**Work item:**
Could you restate word for word every line of the records below, from the first one to the one holding "Tap the INKIGAYO"?

--- START ---

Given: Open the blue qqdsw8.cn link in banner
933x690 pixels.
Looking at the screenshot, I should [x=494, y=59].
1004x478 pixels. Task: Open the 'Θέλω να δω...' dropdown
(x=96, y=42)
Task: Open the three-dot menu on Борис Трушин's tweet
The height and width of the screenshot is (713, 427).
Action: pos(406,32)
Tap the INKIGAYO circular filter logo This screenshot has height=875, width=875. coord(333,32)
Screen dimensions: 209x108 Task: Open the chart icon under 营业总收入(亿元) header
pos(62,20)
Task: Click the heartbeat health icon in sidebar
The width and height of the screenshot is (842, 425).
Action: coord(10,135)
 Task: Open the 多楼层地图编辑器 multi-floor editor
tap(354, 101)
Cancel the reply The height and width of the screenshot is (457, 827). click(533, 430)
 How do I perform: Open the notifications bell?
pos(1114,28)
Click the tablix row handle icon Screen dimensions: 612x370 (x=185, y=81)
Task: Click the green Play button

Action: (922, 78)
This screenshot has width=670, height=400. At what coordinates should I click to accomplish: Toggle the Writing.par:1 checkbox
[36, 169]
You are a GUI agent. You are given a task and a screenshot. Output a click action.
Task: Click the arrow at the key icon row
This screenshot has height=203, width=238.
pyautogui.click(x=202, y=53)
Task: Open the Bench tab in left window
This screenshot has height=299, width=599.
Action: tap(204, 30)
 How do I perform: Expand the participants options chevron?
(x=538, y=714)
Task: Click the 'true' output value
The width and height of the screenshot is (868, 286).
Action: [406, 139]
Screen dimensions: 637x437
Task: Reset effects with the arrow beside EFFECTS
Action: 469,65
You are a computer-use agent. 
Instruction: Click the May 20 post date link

--- END ---

**Answer to the exercise:**
Given: Open the blue qqdsw8.cn link in banner
933x690 pixels.
Looking at the screenshot, I should [x=494, y=59].
1004x478 pixels. Task: Open the 'Θέλω να δω...' dropdown
(x=96, y=42)
Task: Open the three-dot menu on Борис Трушин's tweet
The height and width of the screenshot is (713, 427).
Action: pos(406,32)
Tap the INKIGAYO circular filter logo This screenshot has height=875, width=875. coord(333,32)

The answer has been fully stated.